Beehives, octopodes, and a vacation reading recommendation

Beyond Testing
3 min readDec 20, 2022

Recently we had a retro for our division, to review 2022. Instead of using the standard templates online for retrospectives, we experimented with the hexagon-shaped sticies for the retro. This was a tool I had used in the Cynefin Basecamp course I attended earlier in the year. Hexagons are often found in nature, from honeycomb structures to the compound eyes of some insects. Beehives are made of hexagonal cells, that let the bees build stable structures with the least amount of wax. Hexagons can be connected in many different configurations. They are capable of tessellating, meaning that they can be repeated and fit together perfectly with no gaps or overlaps, and create complex patterns.

So how did hexagons make our retro different? When I have done retros with rectangular stickies, this inevitably led to two things — classification and ranking. This is because the perpendicular lines automatically drive us to think in terms of tables, rows and columns, 2x2 matrices, etc. Using the hexagons appeared to disrupt this way of thinking in our retro. It helped us cluster items in more than just “relatedness” but also in multiple directions. For example a “Stop” item could be connected to a start item on one edge, another “Stop” item on another edge, which may in turn be connected to two other “Continue” items, thereby growing the interconnected picture that we were building as a team.

That a simple change in the shape of our stickies can change the way we think is related to embodied cognition — we are not abstract brains in jars, our thinking is a result of the way that our bodies are shaped and the environment around us. For example of the shape of our bodies, the fact that we have front-facing eyes gives us concepts such as looking ahead and hind-sight. If we had compound eyes like flies, how would we think of peripheral vision? Would we be less or more inclined to “tunnel vision” and “focus”? If we had more than two hands (think eight like an octopus), would we still retain the binary thinking of right and wrong, good and bad, black and white?

For the things around us — when the pinnacle of technology was steam engines and mechanical automation, the models for how our brains worked were also “steampunk” in terms of gears and components working together. When we began to use computers, the field of psychology began to use an information processing model to think of human behaviour — the output (behaviour) being a factor of the input (stimulus) and programming (conditioning, for example).

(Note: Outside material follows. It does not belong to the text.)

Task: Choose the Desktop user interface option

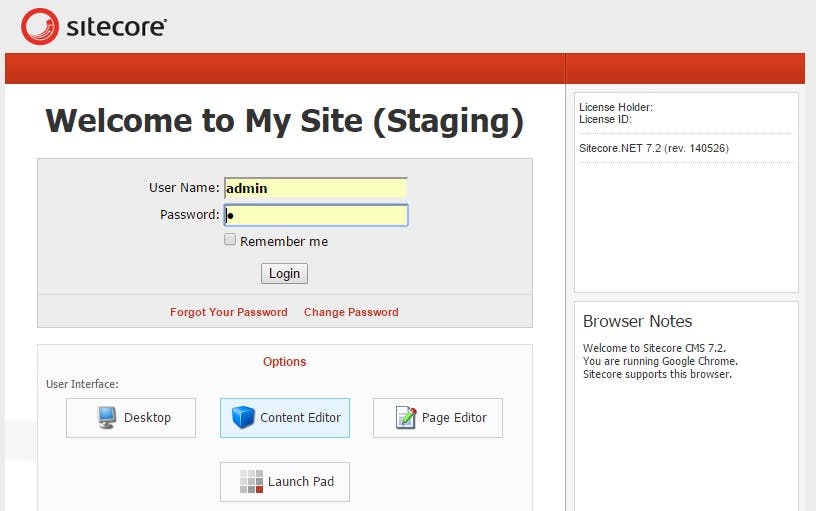Action: (x=131, y=418)
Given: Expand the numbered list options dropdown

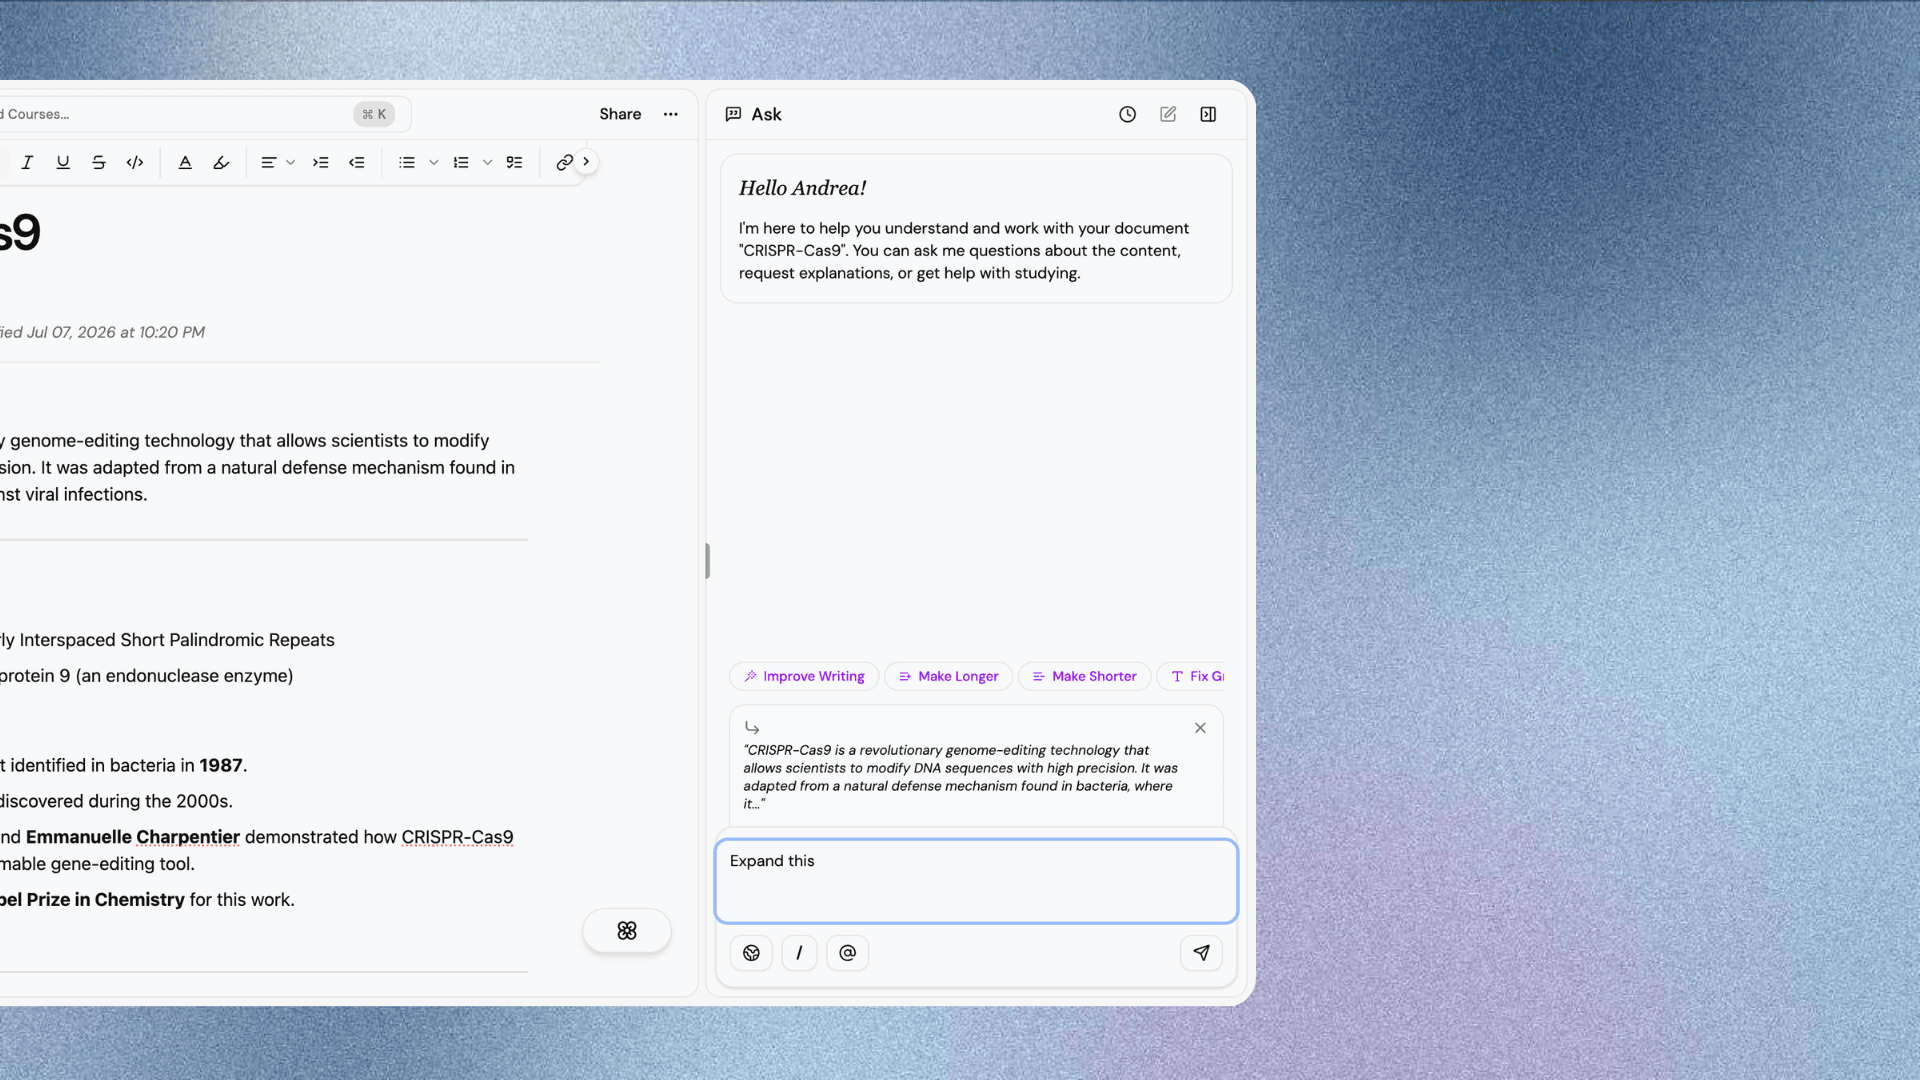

This was when computers had terminals to input data, and screens / printers to output results. More recent psychology approaches think of a person as a sum of not just the above parts, but also all the influences of the social, economic, political processes around them. Is it is a coincidence that it comes about at a time when our technology systems have increasingly porous boundaries and many variables that we cannot control?

Which brings me to the reading recommendation! This post was prompted by the excellent trilogy by Adrian Tchaikovsky called the “Children of Time”. I only finished the final book in last night. The books in this series each provoked unique questions about how we think, and whether what we understand as thought, sapience or even sentience would be the same for a different kind of animal? What about a different substrate entirely? With the increasing engagement with language and image AIs like ChatGPT and Lensa, the trilogy also takes the mind in the direction of the nature of intelligence, and whether we would recognise an another sentient intelligence when we saw it. Just like the hexagonal stickies, the branching out of thoughts from this series is not constrained by a linear imagination. So I heartily recommend adding this trilogy to your vacation reading list — and let your imagination wander in fractal patterns!

Bonus — the image on the post, as well as part of the paragraph about hexagons were created by Canva’s AI tools!